Não, não me parece que o maior perigo que enfrentamos (para além da pandemia que há quem insista em dizer que não existe ou a comparar um docente com covid, doença infecto-contagiosa, com um docente que teve um avc ou partiu uma perna e não contagia ninguém com isso) esteja no “medo” que nos andarão a “incutir”, Pelo contrário, acho que somos capazes de ver muita gente morrer por causa de tanta “esperança” ou “confiança” sem fundamento. Porque, mesmo com números que em termos relativos estão ao nível do mais grave no mundo, se continua com a atitude patega e provinciana de justificar a procrastinação e complacência de ontem e as meias-medidas de hoje, preferindo o modelo “português suave”, sempre na expectativa que, no fim, nos safemos e ninguém se lembre de pedir responsabilidades a sério sobre tudo o que, sendo mais do que previsível, poderia ter sido evitado.

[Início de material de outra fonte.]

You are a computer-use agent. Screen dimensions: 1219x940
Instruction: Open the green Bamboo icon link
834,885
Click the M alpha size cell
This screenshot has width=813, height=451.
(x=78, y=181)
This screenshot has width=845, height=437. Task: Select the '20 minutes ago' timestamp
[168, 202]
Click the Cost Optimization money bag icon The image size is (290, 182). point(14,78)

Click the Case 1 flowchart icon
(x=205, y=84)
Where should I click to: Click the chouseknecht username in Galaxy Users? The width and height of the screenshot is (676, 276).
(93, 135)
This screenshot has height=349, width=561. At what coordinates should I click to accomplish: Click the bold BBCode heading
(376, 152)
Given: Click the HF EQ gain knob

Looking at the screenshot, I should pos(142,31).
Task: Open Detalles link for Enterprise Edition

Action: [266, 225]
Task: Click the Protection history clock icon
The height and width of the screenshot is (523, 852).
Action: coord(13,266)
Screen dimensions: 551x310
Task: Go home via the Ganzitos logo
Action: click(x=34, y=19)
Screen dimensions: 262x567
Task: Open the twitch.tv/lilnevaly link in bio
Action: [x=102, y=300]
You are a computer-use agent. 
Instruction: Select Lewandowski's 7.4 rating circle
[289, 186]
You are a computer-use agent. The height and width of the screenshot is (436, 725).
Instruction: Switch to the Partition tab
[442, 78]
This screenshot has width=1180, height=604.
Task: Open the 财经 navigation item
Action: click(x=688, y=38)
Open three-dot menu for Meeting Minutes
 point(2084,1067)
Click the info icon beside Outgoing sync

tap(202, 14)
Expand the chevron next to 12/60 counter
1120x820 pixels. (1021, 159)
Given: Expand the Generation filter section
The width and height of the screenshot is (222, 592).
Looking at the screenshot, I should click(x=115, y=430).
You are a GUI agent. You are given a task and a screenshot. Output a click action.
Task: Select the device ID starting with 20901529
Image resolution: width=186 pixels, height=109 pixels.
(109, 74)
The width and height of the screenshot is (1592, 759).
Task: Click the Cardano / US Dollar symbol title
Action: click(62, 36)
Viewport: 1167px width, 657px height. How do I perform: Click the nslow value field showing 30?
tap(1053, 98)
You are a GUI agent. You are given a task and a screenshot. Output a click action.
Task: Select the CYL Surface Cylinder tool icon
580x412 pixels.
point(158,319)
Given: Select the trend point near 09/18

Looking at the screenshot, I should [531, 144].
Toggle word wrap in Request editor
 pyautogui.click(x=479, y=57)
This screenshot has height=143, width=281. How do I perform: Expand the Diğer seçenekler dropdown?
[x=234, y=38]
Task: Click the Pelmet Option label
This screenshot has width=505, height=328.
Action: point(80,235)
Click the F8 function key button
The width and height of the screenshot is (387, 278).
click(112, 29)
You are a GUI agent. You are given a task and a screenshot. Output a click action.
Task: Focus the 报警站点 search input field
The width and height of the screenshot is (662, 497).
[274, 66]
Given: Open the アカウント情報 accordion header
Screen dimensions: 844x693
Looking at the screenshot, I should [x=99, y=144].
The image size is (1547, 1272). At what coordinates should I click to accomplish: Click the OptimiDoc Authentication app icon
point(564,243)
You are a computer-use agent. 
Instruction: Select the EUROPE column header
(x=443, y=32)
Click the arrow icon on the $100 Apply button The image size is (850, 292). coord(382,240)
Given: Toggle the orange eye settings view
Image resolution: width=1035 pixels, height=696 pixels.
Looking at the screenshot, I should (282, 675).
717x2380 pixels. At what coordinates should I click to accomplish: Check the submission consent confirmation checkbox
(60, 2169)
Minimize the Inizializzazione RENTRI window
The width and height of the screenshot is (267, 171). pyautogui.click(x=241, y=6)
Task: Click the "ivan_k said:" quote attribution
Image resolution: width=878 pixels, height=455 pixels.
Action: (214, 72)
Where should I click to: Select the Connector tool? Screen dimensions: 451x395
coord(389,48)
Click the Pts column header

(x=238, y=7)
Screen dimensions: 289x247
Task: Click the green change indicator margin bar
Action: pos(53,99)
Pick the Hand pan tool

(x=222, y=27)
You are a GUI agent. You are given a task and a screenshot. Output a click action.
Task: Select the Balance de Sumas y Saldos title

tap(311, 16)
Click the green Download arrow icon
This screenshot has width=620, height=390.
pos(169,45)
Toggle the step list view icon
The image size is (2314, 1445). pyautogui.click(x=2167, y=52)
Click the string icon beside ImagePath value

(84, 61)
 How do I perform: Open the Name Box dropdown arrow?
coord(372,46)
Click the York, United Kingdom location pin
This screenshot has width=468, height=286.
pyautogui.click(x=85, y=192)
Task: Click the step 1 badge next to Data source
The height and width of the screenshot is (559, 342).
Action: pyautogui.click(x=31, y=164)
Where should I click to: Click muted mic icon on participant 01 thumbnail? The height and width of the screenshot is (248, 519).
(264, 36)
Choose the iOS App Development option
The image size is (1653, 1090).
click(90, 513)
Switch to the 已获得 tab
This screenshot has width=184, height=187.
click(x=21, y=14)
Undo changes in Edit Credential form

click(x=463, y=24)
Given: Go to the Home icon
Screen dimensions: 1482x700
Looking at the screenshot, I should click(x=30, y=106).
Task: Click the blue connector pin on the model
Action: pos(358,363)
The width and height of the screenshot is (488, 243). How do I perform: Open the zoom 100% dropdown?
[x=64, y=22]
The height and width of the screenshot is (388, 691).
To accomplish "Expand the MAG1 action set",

A começar pela Segurança Social (que pouco fez para reduzir o risco de novos surtos com consequências letais nos lares de idosos) e a Educação (que anunciou milhões no Verão, mas deu migalhas à chegada do Inverno, para prevenir uma passagem a ensino misto ou não-presencial), mas a culminar no PM, que usa a opinião dos “especialistas” conforme aquilo que já decidiu “politicamente”. Mas há quem diga, agora nada disso interessa, que é tempos de nos unirmos, contra o “inimigo comum”. O problema é que essa “união” é desequilibrada nas suas partes, porque temos quem pode mandar e pouco faz e quem deve ser “responsável”, mas tem sido bombardeado com a “esperança” que nada de verdadeiramente grave está mesmo a acontecer.
“Medo” tenho, sim, mas destas políticas de faz-de-conta, de gente de meias-tintas, de anúncios de muita parra, mas incapazes de produzir boa uva. E o medo agrava-se quando olho em redor e vejo uma completa ausência de alternativas, a menos que optemos pelos oportunistas em ascensão que surgem de forma recorrente por cá. Se até os “revolucionários” andam a apregoar o valor da estabilidade e passaram a criticar a demissão de governantes ineptos, fica-se perante um deserto de opções. E isso é que provoca “medo”. Não se não posso ir todos os dias a todas as lojas do centro comercial.